Прежде, чем анализировать найденные последовательности, нужно скачать их на локальную машину во временную папку, которую можно сделать в корне диска C:\.
Название папки не должно содержать пробелы и знаки кириллицы и должна содержать фамилии владельцев. После окончания работы папка целиком копируется на 01_Deti_Biotop/.../Bioinformatics/. Вы рискуете потерять результаты своей работы, если этого не сделаете. Это нужно также для того, чтобы преподаватели могли проверить правильность полученных результатов.
В ходе выполнения прошлого задания вы научились работать с готовыми данными по экспрессии генов человека в различных тканях и извлекать из базы нужную вам информацию. Однако в подобных базах как правило содержится информация только по белок-кодирующим последовательностям и некоторым их псевдогенам, тогда как перечень транскриптов в клетке куда более обширен. В этом задании вы научитесь получать информацию об экспрессии транскрибированных последовательностей из сырых данных, полученных методами РНК-секвенирования (RNASeq).
Вам потребуется скачать данные по РНК-секвенированию бактериального транскритома с ресурса SRA (Sequence Read Archive).

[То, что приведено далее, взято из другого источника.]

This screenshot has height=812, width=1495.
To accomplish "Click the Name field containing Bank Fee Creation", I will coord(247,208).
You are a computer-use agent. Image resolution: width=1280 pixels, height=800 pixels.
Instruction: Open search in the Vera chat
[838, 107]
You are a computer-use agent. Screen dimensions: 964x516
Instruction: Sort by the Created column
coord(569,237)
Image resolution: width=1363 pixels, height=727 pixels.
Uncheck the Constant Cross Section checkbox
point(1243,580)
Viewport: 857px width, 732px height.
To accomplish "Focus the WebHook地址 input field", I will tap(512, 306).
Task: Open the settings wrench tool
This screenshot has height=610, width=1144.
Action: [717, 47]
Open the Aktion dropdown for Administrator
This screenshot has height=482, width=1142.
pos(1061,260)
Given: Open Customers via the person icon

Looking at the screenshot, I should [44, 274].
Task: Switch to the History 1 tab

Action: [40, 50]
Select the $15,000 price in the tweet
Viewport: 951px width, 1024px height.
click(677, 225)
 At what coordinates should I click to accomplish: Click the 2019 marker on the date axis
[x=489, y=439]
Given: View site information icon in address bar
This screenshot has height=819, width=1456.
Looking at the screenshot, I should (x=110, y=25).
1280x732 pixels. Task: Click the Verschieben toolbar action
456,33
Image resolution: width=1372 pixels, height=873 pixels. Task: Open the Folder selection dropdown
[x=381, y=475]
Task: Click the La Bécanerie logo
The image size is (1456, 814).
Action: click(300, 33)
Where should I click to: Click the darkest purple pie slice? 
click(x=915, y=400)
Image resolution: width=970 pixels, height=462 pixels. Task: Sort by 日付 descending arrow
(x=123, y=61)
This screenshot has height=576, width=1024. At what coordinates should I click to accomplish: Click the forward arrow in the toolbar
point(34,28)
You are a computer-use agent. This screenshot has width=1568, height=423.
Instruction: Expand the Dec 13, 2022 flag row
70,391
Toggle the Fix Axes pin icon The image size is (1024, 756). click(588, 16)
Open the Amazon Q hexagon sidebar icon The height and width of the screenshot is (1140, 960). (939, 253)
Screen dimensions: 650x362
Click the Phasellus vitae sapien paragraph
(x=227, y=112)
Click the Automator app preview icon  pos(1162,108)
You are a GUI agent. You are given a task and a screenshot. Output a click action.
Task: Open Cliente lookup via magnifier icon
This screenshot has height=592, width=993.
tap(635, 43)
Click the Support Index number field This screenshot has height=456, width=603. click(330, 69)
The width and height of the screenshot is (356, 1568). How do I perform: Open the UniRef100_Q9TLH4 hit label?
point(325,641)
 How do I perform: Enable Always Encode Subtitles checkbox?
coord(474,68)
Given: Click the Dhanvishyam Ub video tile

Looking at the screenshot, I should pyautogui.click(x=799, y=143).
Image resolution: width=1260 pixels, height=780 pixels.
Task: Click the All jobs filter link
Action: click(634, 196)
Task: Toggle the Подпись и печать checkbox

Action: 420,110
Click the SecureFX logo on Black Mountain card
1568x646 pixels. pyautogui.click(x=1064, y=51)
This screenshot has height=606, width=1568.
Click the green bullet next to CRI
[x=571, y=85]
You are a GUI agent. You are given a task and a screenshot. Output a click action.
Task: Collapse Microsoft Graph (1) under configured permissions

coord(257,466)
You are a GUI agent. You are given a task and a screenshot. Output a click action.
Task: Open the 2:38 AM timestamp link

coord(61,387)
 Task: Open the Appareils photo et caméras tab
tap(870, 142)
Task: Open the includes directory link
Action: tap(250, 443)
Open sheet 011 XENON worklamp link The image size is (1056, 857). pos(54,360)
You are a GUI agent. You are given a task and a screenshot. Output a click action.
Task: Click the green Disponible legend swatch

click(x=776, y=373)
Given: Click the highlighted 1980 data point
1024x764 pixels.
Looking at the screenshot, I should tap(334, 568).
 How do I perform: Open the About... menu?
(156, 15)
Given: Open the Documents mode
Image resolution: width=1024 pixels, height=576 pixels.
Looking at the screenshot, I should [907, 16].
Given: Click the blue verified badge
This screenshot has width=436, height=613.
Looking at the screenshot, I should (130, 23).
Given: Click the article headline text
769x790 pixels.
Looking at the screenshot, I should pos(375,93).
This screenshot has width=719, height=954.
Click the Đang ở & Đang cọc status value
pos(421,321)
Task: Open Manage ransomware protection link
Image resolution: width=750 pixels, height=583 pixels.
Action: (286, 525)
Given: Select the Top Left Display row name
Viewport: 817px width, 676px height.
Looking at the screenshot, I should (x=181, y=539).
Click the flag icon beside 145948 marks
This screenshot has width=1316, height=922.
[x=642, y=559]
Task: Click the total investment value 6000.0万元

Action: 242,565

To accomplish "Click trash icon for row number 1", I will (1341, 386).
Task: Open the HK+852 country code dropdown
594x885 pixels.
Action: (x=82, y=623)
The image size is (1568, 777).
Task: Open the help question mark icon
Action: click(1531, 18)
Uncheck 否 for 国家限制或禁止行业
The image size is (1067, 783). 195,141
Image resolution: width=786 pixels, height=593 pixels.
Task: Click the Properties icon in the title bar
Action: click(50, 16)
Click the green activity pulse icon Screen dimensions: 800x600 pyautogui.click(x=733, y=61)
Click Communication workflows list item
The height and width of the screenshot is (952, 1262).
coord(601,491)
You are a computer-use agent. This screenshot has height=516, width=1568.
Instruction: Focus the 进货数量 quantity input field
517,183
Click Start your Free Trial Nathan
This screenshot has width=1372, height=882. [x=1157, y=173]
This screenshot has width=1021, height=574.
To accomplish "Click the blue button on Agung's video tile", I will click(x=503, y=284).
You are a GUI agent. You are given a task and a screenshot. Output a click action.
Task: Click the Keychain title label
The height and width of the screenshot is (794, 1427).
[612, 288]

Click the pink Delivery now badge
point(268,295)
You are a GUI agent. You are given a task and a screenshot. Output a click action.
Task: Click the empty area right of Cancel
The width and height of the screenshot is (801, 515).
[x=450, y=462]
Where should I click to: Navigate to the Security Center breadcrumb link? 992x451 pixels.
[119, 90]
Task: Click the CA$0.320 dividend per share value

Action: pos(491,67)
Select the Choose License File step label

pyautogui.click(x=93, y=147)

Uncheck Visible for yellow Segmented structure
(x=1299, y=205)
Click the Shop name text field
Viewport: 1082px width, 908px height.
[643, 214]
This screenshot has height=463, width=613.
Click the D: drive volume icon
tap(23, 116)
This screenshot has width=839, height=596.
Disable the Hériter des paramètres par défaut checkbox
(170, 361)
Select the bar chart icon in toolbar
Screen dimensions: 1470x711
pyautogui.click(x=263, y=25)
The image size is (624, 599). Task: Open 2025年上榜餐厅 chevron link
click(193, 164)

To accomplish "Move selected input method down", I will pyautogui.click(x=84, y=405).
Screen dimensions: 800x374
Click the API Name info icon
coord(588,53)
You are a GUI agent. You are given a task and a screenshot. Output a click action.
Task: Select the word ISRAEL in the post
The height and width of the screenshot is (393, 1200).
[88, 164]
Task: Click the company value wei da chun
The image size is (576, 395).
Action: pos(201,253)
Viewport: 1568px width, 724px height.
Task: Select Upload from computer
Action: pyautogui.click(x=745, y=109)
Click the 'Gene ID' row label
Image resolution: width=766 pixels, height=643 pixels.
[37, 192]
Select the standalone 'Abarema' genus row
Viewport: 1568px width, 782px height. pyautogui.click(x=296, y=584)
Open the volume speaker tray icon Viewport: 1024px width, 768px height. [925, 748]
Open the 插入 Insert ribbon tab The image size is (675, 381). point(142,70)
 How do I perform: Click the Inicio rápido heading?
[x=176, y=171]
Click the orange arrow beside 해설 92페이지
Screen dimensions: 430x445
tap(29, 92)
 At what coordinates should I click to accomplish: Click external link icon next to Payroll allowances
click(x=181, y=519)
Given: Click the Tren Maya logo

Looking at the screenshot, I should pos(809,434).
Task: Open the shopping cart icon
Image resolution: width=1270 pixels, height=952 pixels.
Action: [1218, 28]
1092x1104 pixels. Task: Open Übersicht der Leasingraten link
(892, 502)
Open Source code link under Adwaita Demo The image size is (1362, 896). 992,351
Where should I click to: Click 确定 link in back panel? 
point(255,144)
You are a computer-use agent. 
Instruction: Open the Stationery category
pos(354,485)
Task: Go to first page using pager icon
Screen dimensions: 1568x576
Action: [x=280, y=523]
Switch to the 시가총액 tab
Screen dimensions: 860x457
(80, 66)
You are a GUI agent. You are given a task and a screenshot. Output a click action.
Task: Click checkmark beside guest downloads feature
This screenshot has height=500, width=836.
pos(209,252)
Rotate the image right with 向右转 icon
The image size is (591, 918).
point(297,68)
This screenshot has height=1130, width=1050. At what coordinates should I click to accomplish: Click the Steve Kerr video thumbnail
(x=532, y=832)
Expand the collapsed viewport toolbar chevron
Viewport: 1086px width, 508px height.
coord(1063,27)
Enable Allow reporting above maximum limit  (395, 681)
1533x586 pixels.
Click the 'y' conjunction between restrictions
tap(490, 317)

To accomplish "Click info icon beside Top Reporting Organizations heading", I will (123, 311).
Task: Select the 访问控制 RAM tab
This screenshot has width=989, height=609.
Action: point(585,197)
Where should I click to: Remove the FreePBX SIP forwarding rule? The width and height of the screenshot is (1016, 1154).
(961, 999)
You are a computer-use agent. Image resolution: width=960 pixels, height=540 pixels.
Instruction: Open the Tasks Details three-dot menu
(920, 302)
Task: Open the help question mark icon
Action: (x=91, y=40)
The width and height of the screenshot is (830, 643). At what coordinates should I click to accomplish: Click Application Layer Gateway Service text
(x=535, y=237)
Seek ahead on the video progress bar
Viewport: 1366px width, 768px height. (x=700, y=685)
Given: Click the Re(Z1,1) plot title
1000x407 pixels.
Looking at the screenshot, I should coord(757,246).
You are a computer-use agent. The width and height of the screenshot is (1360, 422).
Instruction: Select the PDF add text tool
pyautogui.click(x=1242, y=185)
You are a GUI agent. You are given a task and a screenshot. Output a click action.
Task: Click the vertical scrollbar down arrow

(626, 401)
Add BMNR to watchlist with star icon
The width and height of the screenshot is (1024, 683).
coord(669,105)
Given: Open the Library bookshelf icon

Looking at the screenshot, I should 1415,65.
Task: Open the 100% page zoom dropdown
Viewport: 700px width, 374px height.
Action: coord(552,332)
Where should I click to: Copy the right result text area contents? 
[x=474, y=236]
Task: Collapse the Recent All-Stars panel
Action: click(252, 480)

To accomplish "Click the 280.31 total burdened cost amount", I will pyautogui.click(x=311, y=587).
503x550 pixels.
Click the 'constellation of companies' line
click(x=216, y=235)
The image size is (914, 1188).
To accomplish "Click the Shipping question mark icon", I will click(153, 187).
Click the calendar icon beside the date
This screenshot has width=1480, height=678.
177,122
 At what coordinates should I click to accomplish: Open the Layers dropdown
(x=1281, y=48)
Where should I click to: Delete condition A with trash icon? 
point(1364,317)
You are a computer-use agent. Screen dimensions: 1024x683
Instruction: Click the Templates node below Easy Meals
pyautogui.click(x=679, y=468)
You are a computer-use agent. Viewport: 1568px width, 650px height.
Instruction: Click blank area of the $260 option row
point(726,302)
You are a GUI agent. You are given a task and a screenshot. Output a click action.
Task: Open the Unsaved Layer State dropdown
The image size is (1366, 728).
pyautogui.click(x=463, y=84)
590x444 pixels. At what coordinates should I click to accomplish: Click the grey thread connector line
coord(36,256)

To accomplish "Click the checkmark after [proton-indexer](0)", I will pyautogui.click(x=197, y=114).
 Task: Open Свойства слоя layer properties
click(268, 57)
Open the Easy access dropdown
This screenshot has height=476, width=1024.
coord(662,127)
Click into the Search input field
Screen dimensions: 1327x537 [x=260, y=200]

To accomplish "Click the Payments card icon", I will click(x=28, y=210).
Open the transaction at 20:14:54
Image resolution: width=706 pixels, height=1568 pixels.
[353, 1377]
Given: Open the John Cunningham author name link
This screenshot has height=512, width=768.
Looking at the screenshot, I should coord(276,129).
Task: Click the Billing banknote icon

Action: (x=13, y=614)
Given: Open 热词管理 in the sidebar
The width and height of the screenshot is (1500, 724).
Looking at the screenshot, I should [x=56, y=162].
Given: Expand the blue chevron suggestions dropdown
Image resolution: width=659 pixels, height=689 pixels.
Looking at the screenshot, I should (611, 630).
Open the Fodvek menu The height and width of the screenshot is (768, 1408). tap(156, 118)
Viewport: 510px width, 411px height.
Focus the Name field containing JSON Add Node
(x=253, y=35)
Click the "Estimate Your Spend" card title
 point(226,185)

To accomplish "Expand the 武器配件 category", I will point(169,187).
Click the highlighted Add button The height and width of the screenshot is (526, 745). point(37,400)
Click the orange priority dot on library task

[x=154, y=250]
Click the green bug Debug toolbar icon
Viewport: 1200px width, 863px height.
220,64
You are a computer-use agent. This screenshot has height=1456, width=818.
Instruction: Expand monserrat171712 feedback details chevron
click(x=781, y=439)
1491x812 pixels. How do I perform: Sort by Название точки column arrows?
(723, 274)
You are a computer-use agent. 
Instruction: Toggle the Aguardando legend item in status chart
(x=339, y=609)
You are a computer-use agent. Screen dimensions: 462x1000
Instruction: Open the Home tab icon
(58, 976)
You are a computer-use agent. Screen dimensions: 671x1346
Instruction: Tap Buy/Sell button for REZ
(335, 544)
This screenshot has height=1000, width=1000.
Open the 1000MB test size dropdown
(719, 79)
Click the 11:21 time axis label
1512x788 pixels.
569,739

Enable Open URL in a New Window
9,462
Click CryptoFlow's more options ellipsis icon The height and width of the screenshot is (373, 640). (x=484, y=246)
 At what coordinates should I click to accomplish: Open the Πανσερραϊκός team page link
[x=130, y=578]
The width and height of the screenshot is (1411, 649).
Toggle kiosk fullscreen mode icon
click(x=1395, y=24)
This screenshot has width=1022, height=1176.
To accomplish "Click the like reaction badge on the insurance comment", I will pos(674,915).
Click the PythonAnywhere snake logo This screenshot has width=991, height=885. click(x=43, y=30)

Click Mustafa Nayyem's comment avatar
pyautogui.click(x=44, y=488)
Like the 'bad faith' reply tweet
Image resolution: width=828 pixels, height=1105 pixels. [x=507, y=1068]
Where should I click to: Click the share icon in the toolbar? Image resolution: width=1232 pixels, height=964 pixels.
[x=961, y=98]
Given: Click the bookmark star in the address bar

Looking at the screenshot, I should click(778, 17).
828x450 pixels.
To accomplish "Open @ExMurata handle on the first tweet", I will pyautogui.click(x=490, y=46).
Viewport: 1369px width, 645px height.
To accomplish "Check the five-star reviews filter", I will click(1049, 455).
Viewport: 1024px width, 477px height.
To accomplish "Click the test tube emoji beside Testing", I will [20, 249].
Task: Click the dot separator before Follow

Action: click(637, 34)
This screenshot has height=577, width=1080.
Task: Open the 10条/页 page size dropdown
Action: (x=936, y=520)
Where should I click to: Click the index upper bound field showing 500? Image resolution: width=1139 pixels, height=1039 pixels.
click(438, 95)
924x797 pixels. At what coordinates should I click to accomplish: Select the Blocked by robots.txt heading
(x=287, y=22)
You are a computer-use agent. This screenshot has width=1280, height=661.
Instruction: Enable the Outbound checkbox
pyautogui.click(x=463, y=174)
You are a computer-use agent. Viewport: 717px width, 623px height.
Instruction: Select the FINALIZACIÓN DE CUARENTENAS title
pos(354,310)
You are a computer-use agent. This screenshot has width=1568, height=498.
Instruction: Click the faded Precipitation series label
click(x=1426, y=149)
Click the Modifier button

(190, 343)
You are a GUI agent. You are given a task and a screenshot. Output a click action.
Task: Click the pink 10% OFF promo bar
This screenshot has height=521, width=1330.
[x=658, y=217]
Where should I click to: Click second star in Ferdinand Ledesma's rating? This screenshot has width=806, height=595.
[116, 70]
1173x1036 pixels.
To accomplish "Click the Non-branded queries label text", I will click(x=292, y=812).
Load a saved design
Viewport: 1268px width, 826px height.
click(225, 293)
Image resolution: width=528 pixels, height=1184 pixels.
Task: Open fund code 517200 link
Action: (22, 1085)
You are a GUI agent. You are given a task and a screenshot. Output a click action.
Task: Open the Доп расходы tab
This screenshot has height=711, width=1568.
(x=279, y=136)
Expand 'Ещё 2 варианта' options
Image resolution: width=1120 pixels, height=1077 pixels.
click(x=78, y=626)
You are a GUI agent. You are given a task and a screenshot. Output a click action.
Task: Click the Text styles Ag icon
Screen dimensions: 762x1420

База SRA содержит коллекцию ридов, полученных в ходе различныхх экспериментов, требующих проведение анализа транскриптомов. Полученные данные вам потребуется обработать с помощью программ, разработанных для выравнивания ридов на референсные геномы. Вам будет предложено использовать программу UGENE.
Скачать геном кишечной палочки (Escherichia coli) с сайта EnsemblBacteria в формате .fasta. Если вдруг не скачивается, то можно посмотреть тут. Если скрипт работает слишком долго, то воспользуйтесь вот этим файлом, он содержит только один скаффолд и значительно меньше.
Скачать разметку генома кишечной E. coli с сайта UCSC Genome Browser в формате .bed. Если вдруг опять что-то идёт не так, заляните сюда. Разметка для сокращённой версии генома лежит вот тут.
Скачать данные по РНК-секвенированию транскритома E. coli с ресурса SRA (Sequence Read Archive).